Oggi si è largamente compresa l’opportunità e la convenienza dell’azione preventiva ed è inoltre avvenuta una “normalizzazione” del concetto di benessere.

 

Come sottolinea Daniela Converso: «Se oggi digitiamo questo termine nella stringa di un motore di ricerca otteniamo risultati nell’ordine delle decine di milioni, che si dimezzano se accostiamo la parola benessere a lavoro, e che scendono a un decimo se la compagnia è quella dell’organizzazione».

 

Cosa si intende allora per benessere?

 

Abbiamo già accennato all’impegno di fuggire alla prospettiva incentrata sull’assenza di condizioni di malessere e occorre anche emanciparsi da certe opzioni del salutismo, del fitness o del wellness. Rispetto ai contesti lavorativi il benessere è stato a volte declinato in termini di soddisfazione del lavoro; mentre altri autori hanno invece distinto questi due concetti sostenendo che il benessere riguarda più in generale la condizione del “sentirsi bene” sul luogo di lavoro, con particolare riferimento alla possibilità di accedere alla dimensione del desiderio, ovvero di realizzare sul lavoro una soggettività attiva e responsabile.

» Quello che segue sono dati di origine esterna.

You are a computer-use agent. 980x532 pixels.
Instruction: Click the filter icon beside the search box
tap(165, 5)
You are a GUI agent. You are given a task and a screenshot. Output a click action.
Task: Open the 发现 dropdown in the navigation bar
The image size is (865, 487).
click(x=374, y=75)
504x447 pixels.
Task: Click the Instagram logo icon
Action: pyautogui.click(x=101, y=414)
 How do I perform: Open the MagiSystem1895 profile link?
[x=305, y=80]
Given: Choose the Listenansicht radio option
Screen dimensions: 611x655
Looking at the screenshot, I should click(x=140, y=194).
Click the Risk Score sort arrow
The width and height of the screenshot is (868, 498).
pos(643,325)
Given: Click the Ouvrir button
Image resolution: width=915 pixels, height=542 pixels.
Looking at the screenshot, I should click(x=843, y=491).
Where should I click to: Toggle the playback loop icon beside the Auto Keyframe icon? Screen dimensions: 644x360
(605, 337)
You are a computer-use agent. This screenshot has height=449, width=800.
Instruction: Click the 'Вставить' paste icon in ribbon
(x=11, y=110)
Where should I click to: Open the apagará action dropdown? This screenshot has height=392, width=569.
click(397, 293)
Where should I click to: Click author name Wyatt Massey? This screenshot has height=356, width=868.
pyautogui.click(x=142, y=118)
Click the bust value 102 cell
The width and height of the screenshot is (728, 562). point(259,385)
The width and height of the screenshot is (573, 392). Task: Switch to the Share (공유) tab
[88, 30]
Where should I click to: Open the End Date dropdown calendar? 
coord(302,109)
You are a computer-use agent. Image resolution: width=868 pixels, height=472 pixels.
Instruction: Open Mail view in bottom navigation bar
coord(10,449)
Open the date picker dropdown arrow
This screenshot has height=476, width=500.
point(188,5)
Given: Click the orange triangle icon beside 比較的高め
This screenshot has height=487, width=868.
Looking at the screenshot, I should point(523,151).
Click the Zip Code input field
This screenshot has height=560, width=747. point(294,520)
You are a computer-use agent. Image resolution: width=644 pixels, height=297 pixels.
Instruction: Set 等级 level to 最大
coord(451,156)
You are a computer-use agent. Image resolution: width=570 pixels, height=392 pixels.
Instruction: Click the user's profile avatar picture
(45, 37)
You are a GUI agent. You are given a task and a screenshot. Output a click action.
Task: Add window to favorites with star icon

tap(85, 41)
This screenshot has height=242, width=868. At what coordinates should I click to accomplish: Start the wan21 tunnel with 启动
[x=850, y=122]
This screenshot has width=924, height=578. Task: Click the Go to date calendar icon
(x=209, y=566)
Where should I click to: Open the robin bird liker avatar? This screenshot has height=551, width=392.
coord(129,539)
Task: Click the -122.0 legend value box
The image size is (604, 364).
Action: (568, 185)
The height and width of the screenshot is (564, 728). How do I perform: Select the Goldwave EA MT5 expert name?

Peter B. Warr ha elaborato un originale modello, il Vitamin Model, che spiega i due ordini di fattori che possono determinare il benessere dei lavoratori:

  1. l primo include la retribuzione, la sicurezza e lo status sociale, producendo un effetto costante – al pari della vitamina C – e concorre al mantenimento dei livelli di benessere
  2. il secondo, invece, riguarda il contenuto del lavoro e offre possibilità di crescita e apprendimento nello svolgimento della propria mansione

 

Questo ultimo fattore ha un effetto che Warr definisce “additivo”, ovvero in grado – come la vitamina D – di incidere in senso positivo sull’aumento dei livelli di benessere individuale e riguarda l’opportunità di controllo, di utilizzo delle capacità e di sviluppo di contatti sociali, il coinvolgimento in obiettivi esterni, la chiarezza ambientale.

 

Un utleriore passaggio riguarda l’associazione diretta del termine benessere all’organizzazione, proposto negli ultimi vent’anni da un grande numero di studi e ricerche che fanno riferimento alle discipline più disparate:

  • sociologia
  • antropologia
  • economia
  • giurisprudenza
  • scienze mediche e biologiche
  • psicologia

 

Discipline che, progressivamente nel tempo, hanno riconosciuto anche al contesto organizzativo un ruolo centrale nel definire lo stato di agio e benessere delle persone.